== Exercise data
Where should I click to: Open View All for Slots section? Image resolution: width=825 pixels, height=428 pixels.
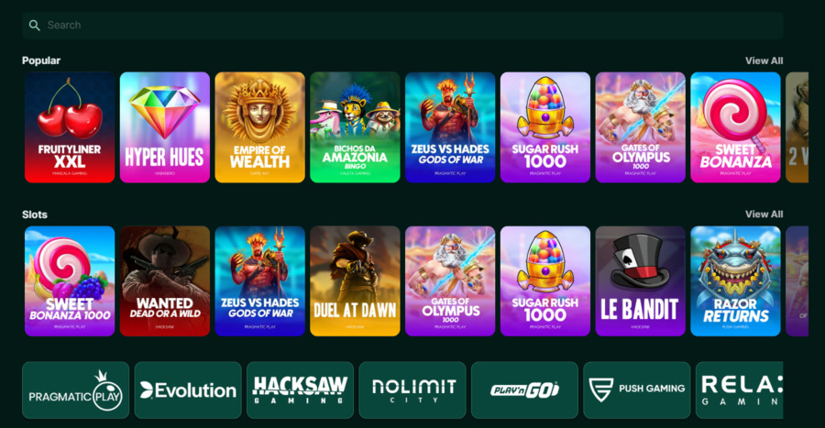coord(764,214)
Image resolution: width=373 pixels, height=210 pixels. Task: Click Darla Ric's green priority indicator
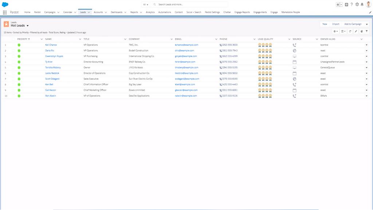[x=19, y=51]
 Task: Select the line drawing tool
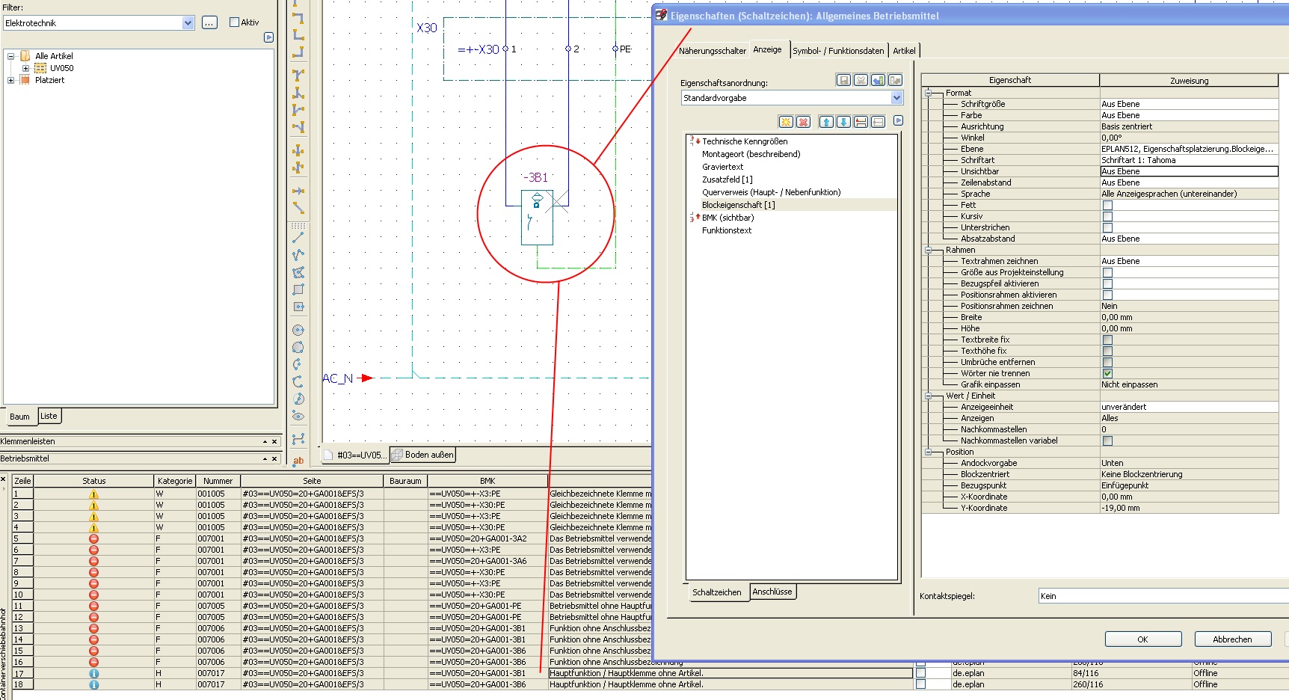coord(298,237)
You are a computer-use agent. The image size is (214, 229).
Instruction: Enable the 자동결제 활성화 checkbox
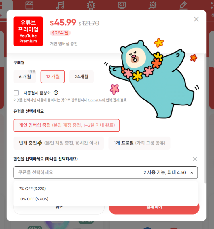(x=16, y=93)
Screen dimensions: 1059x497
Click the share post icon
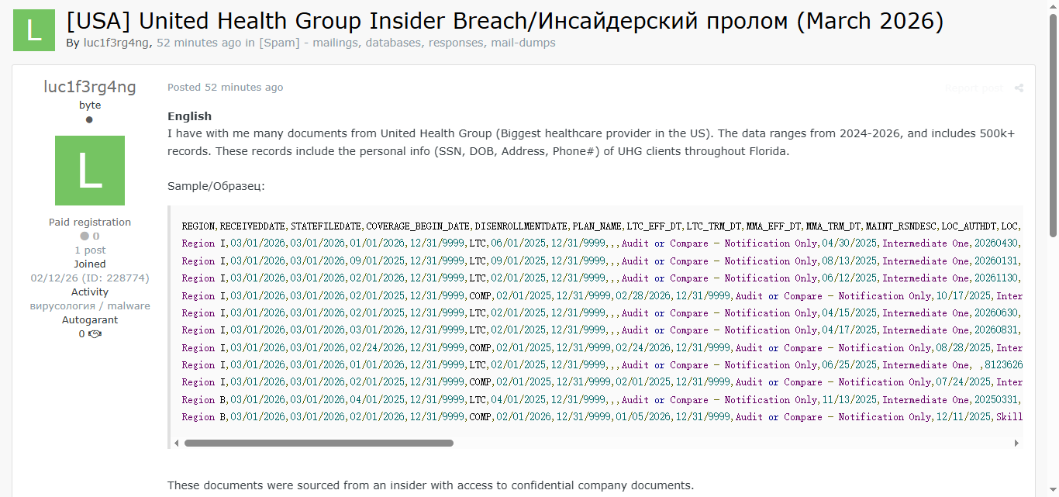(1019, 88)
====
◆ What the exercise asks ◆
Identify every line of the data that contains the string "resolution", and copy each one. Case counts.

◆ Full answer ◆
Where should I click to: Open View All for Slots section? Image resolution: width=825 pixels, height=428 pixels.
Image resolution: width=373 pixels, height=210 pixels. Task: Click Darla Ric's green priority indicator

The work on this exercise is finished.